To identify dentists’ and practice characteristics that are associated with dentists’ use of an enamel-based interproximal restorative treatment threshold, explanatory variables were identified based on extant literature related to theoretical models of factors associated with dentists’ treatment decisions (8) and dental practice characteristics (42, 43). The explanatory variables that were used for bivariate analyses are listed in Table 2. These variables included measures of: (1) dentist's individual characteristics (year since graduation from dental school, race/ethnicity, and gender); (2) practice setting (practice busyness, waiting time for a restorative dentistry appointment, DPBRN region and type of practice); (3) patient population (dental insurance coverage, percent of patients who self-pay, age distribution, and racial/ethnic distribution); and (4) dental procedure characteristics (percent of patient contact spent each day doing restorative procedures, percent of patient contact time spent each day doing esthetic procedures, percent of patient contact time spent each day doing extractions, and whether or not caries risk is done as a routine part of treatment planning).
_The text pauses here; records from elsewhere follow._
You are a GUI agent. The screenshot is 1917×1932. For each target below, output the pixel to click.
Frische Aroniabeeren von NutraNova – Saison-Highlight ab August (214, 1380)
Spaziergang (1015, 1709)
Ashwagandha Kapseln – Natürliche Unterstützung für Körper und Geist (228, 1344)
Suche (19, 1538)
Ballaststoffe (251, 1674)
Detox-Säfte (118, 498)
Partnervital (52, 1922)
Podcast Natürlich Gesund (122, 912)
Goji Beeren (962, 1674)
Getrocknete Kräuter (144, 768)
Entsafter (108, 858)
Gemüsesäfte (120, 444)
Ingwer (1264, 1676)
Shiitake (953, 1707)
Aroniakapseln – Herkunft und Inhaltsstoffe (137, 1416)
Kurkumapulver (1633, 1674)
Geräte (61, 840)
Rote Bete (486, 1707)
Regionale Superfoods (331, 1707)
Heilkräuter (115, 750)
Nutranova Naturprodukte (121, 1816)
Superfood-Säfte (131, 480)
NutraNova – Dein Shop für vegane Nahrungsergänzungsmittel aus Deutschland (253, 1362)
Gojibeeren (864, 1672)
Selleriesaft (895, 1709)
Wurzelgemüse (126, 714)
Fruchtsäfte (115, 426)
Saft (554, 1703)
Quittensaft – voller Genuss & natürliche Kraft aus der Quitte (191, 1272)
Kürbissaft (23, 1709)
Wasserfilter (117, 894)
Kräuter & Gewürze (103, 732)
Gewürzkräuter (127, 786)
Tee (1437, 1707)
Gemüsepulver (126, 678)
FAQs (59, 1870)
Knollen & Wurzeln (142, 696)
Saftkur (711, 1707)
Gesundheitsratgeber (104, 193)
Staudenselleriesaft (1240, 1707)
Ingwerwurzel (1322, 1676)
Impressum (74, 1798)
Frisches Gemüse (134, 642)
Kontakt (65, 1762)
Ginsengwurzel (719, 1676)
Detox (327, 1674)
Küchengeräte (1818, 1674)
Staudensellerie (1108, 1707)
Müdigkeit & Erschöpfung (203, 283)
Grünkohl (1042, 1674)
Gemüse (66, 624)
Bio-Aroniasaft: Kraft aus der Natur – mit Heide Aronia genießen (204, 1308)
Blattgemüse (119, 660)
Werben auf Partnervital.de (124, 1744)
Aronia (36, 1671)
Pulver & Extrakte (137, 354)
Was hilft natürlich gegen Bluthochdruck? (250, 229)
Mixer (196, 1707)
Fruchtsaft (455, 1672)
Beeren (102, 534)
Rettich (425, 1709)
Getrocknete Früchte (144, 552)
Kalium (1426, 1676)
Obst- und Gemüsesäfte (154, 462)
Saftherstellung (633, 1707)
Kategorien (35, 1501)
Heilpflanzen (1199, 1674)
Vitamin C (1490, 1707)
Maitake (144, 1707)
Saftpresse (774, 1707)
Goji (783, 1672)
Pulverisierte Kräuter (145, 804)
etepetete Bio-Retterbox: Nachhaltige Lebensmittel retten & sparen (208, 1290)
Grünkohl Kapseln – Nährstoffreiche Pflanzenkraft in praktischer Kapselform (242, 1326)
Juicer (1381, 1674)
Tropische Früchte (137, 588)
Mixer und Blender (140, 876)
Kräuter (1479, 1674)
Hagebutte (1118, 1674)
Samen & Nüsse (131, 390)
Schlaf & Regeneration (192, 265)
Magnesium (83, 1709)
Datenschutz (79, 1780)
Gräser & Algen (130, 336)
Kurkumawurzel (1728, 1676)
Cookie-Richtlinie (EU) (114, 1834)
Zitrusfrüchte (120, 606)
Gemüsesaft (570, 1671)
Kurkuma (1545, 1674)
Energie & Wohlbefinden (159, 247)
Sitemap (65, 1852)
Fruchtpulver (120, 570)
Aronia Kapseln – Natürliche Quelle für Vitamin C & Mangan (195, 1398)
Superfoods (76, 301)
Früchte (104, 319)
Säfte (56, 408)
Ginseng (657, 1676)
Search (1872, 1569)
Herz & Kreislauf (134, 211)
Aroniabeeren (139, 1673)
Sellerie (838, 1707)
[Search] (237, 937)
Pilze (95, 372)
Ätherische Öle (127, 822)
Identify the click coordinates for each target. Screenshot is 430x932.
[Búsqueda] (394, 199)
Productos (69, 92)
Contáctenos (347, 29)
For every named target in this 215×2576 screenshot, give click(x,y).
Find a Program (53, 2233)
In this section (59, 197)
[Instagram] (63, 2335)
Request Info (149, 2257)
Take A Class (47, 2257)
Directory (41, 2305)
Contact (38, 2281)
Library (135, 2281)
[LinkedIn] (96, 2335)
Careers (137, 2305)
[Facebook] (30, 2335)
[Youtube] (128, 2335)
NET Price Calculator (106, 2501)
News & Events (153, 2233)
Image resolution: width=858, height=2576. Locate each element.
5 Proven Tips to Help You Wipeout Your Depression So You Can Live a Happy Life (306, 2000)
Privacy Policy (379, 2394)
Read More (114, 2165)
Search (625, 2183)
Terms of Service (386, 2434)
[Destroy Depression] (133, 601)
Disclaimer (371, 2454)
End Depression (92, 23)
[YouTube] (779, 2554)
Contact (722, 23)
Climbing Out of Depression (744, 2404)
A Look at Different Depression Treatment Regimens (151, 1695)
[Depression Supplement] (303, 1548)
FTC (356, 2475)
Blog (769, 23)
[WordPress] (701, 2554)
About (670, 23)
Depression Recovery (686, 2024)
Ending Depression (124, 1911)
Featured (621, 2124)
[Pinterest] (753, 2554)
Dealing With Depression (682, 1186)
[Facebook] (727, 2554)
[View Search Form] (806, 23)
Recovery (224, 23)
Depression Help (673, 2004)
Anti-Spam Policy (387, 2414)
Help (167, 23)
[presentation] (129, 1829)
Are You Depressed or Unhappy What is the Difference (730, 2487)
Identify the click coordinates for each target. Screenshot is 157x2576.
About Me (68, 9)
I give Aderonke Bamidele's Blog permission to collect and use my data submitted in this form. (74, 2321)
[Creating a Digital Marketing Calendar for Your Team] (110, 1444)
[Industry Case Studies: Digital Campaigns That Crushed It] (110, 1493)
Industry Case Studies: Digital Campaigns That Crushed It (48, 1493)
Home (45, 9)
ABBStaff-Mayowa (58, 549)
Additionally a logistic regression model tested the potential contribution of variables showing significant or near-significant bivariate associations.
Data were analyzed using SAS software version 9.1 (Cary, N.C.). A p-value of .05 was considered statistically significant. Bivariate analyses examined associations between the explanatory variables and decisions for restorative intervention for low and high caries risk individuals. Chi-square tests were used for bivariate analysis when explanatory variables were categorical; t-tests were used when explanatory variables were continuous. To simultaneously examine the effect of an explanatory variable on outcome after adjusting for the effect of other explanatory variables, two logistic regressions were performed using stepwise selection. Due to the multicollinearity of region and type of practice, only the “type of practice” variable was tested in the logistic regression model. The race/ethnicity of dentist was not used in analysis because of small cell sizes. McNemar's test (appropriate for testing marginal equality of paired categorical data) was used to determine if dentists reported the decision to restore differently for the two caries risk scenarios.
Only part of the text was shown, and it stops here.